Disaster recovery overview¶
Mirantis Secure Registry is a clustered application. You can join multiple replicas for high availability.
For a MSR cluster to be healthy, a majority of its replicas (n/2 + 1) need to be healthy and be able to communicate with the other replicas. This is also known as maintaining quorum.
This means that there are three failure scenarios possible.
Replica is unhealthy but cluster maintains quorum¶
One or more replicas are unhealthy, but the overall majority (n/2 + 1) is still healthy and able to communicate with one another.
In this example the MSR cluster has five replicas but one of the nodes stopped working, and the other has problems with the MSR overlay network.
Even though these two replicas are unhealthy the MSR cluster has a majority of replicas still working, which means that the cluster is healthy.
In this case you should repair the unhealthy replicas, or remove them from the cluster and join new ones.
The majority of replicas are unhealthy¶
A majority of replicas are unhealthy, making the cluster lose quorum, but at least one replica is still healthy, or at least the data volumes for MSR are accessible from that replica.
In this example the MSR cluster is unhealthy but since one replica is still running it’s possible to repair the cluster without having to restore from a backup.
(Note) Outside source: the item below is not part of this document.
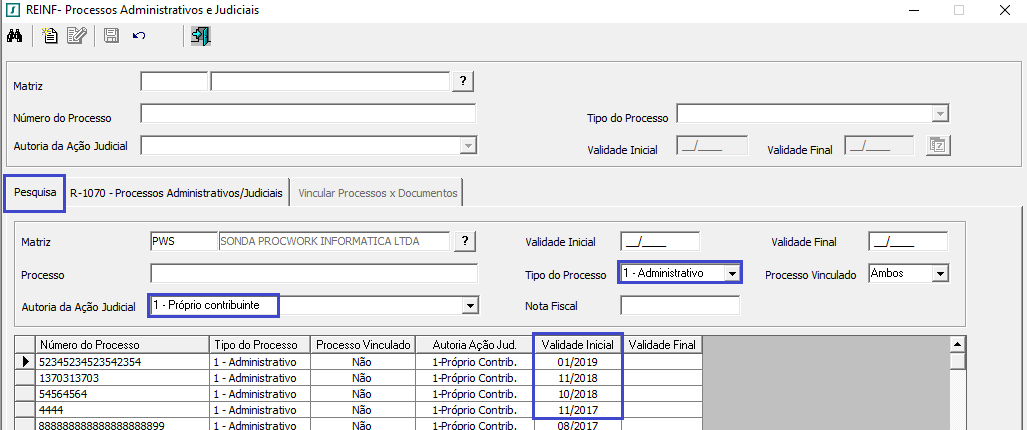
Task: Select the row with process number 1370313703
Action: pos(122,378)
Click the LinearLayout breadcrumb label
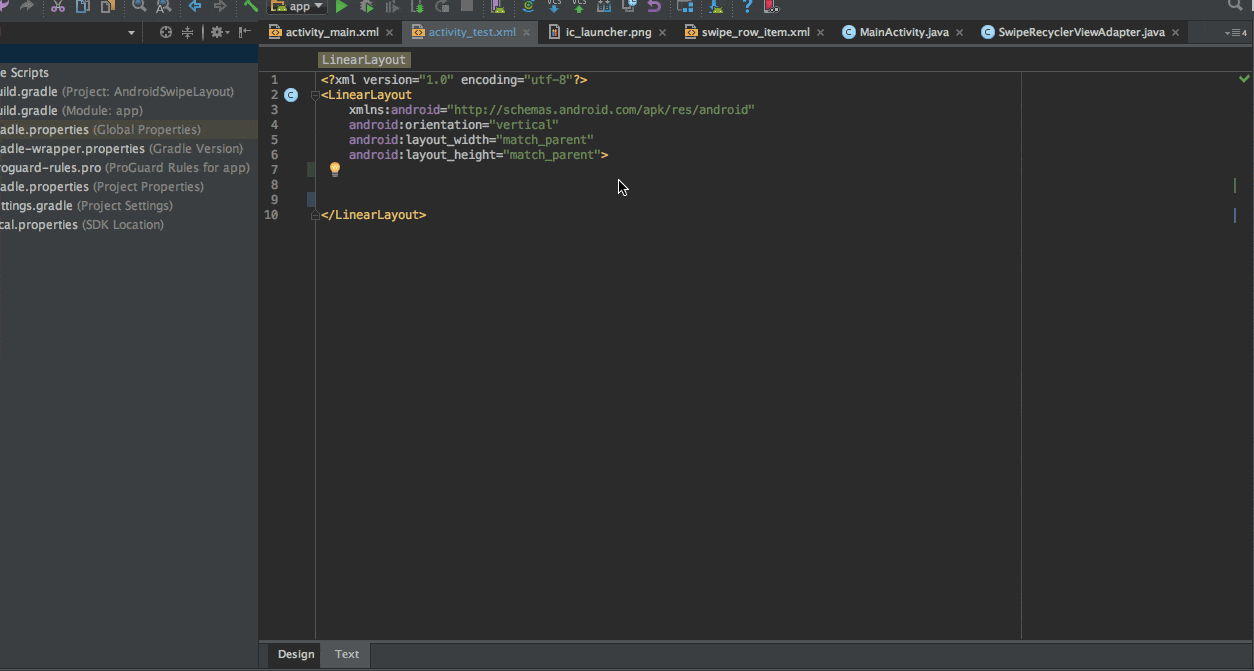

This minimizes the amount of data loss.
All replicas are unhealthy¶
This is a total disaster scenario where all MSR replicas were lost, causing the data volumes for all MSR replicas to get corrupted or lost.
In a disaster scenario like this, you’ll have to restore MSR from an existing backup. Restoring from a backup should be only used as a last resort, since doing an emergency repair might prevent some data loss.